From correlation to causation using directed topological overlap matrix: Applications in genomics

Most causal discovery tools assume the local causal Markov condition. However, the theoretical assumptions that underlie the local causal Markov condition are often not met in practice. This is especially marked in genomics, where the unwanted presence of measurement errors, averaging effects, and feedback loops significantly undermine the legitimacy of the local causal Markov condition. Furthermore, these causal discovery algorithms require very large samples, orders above what is often available. In this paper, relaxing the local causal Markov condition and using Reichenbach's common cause principle instead, we present a more flexible approach to causal discovery, the directed topological overlap matrix (DTOM). DTOM is robust w.r.t. the presence of measurement errors, averaging effects, feedback loops, and is significantly more sample efficient. We study the utility of DTOM for discovering causal relations in biological data using three real gene expression data-sets. We first examine if DTOM can help distinguish the Myostatin mutation in the Piedmontese cattle by contrasting the muscle transcriptomes of the Piedmontese and Wagyu crosses: the Myostatin mutation is the cause of the double-muscling the Piedmontese cattle are famous for.
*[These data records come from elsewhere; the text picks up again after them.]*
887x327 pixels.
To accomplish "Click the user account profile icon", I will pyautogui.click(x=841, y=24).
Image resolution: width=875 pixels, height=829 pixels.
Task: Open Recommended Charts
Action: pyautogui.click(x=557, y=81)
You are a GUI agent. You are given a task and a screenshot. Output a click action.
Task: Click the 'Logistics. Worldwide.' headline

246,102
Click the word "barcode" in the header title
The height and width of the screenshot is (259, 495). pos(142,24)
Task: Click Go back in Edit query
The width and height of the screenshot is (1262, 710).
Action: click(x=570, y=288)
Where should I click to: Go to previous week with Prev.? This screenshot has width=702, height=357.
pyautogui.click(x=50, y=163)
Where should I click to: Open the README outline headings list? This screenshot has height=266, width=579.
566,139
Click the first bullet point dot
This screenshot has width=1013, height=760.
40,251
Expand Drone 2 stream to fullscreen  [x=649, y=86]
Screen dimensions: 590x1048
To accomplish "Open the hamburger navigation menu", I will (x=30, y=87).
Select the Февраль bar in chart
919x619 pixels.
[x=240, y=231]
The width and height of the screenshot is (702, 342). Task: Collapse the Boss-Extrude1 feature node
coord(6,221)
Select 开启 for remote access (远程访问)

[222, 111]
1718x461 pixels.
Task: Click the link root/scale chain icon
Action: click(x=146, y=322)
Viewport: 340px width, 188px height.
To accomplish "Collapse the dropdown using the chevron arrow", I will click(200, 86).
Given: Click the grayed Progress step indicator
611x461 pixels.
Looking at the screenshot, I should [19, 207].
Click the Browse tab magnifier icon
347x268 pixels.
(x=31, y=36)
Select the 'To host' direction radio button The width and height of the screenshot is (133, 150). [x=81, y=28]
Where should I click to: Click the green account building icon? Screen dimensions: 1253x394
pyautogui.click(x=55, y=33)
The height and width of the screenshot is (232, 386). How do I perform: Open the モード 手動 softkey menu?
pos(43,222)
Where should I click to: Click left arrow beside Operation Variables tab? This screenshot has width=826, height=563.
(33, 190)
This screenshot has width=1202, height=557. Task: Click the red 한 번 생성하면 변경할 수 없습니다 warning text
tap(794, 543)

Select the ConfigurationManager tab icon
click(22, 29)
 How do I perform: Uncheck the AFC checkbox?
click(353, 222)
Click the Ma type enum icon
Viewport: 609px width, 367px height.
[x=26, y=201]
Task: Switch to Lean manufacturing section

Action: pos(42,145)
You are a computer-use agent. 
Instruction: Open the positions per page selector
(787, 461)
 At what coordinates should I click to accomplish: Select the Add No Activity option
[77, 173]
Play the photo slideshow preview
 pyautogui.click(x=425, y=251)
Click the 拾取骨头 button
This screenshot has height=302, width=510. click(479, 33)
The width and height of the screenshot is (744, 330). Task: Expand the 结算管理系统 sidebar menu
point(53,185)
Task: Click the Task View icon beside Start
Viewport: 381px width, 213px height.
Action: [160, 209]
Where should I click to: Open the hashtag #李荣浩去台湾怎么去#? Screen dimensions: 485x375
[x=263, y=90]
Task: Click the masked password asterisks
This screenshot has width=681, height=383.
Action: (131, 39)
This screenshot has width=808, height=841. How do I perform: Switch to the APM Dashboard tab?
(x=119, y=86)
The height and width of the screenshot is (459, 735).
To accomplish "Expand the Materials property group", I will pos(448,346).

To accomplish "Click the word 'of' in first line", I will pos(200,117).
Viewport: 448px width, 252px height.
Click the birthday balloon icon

We then consider a large-scale gene deletion study in yeast. We show that DTOM allows us to distinguish the deleted gene in a sample knowing only the set of differentially expressed genes in that sample. We then examine the progression of Alzheimer's disease (AD) under the lens of DTOM. The genes implicated as having a causal role in the progression of AD by our DTOM analysis were significantly enriched in cellular components that had been repeatedly implicated in the progression of AD.